- Born: 1627 Aleppo, Ottoman Syria
- Died: January 30, 1669 (aged 41–42) Tiflis, Georgia
- Church: Greek Orthodox Patriarchate of Antioch
- Writings: The Travels of Macarius, Patriarch of Antioch
- Title: Archdeacon

= Paul of Aleppo =

Ottoman clergyman and chronicler (1627–1669)
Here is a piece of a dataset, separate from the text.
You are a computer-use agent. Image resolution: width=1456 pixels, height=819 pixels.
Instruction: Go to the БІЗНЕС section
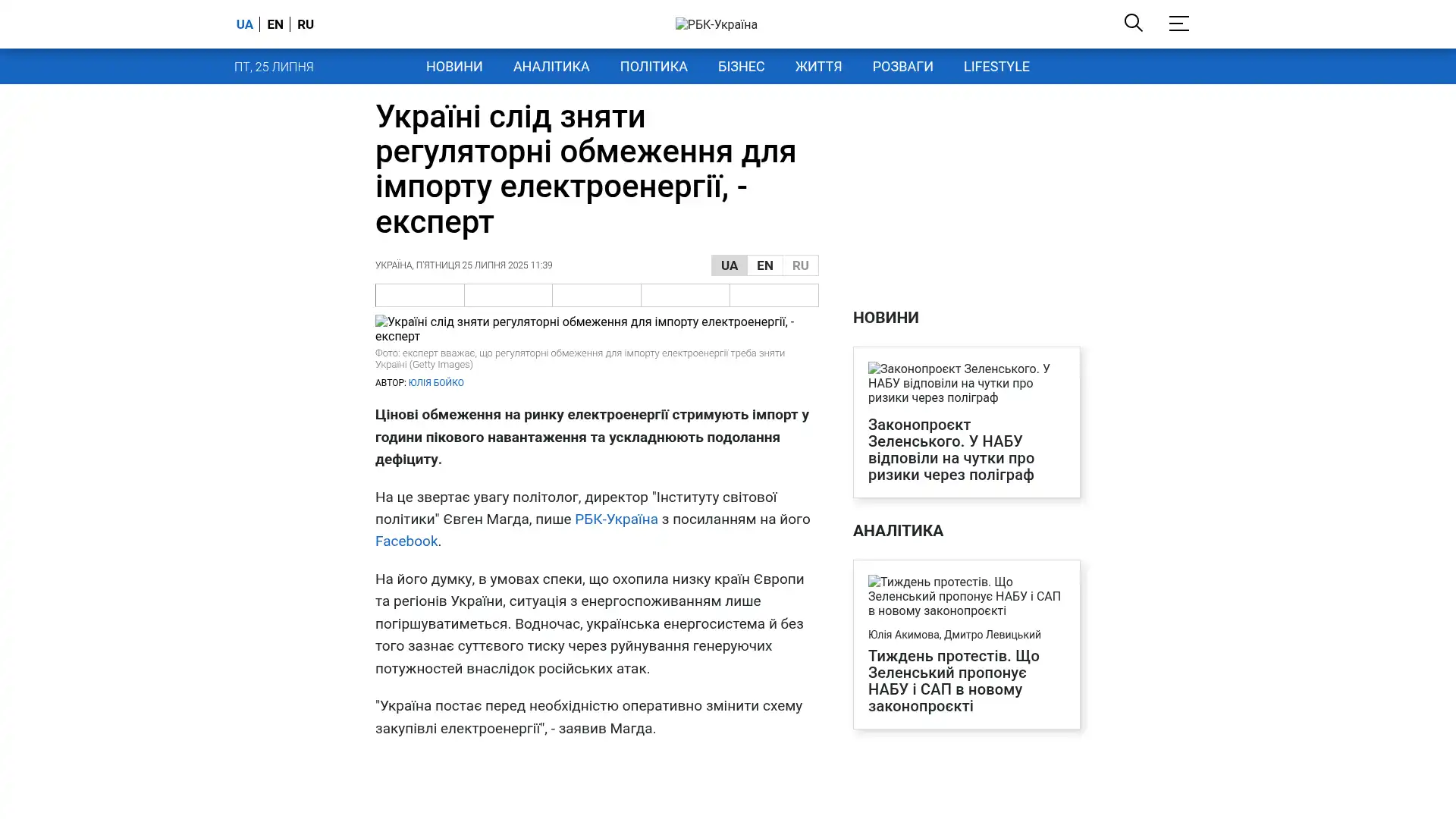coord(741,67)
Paul Za'im, known sometime also as Paul of Aleppo (1627 – 30 January 1669), was an Ottoman Syrian Orthodox clergyman, chronicler, and Archdeacon of Aleppo. Son of Patriarch Macarius III Ibn al-Za'im, Paul accompanied his father in his travels throughout Constantinople, Wallachia, Moldavia, Ukraine, and Russia, as an attempt to raise funds and support for their Church (from 1652 to 1659, and from 1666 to 1669).

==Life and works==
He was born in 1627 in Aleppo, the same year his mother died. He was appointed a reader on May 8, 1642. On February 17, 1644, he married, and on November 21, 1647, he was ordained archdeacon. He died in Tiflis, Georgia on January 30, 1669.

Paul wrote down an account of his visits, The Travels of Macarius, Patriarch of Antioch (edited in Arabic). It is important as a source on Wallachia, documenting the main events of Constantin Şerban's rule and the Ottoman expedition of 1657. In that work Paul also talks about the Cossack Country under the "reign of the Khatman Zenobius Akhmil" (Hetman Bohdan-Zynoviy Khmelnytsky).

He wrote also a History of the Patriarchs of Antioch.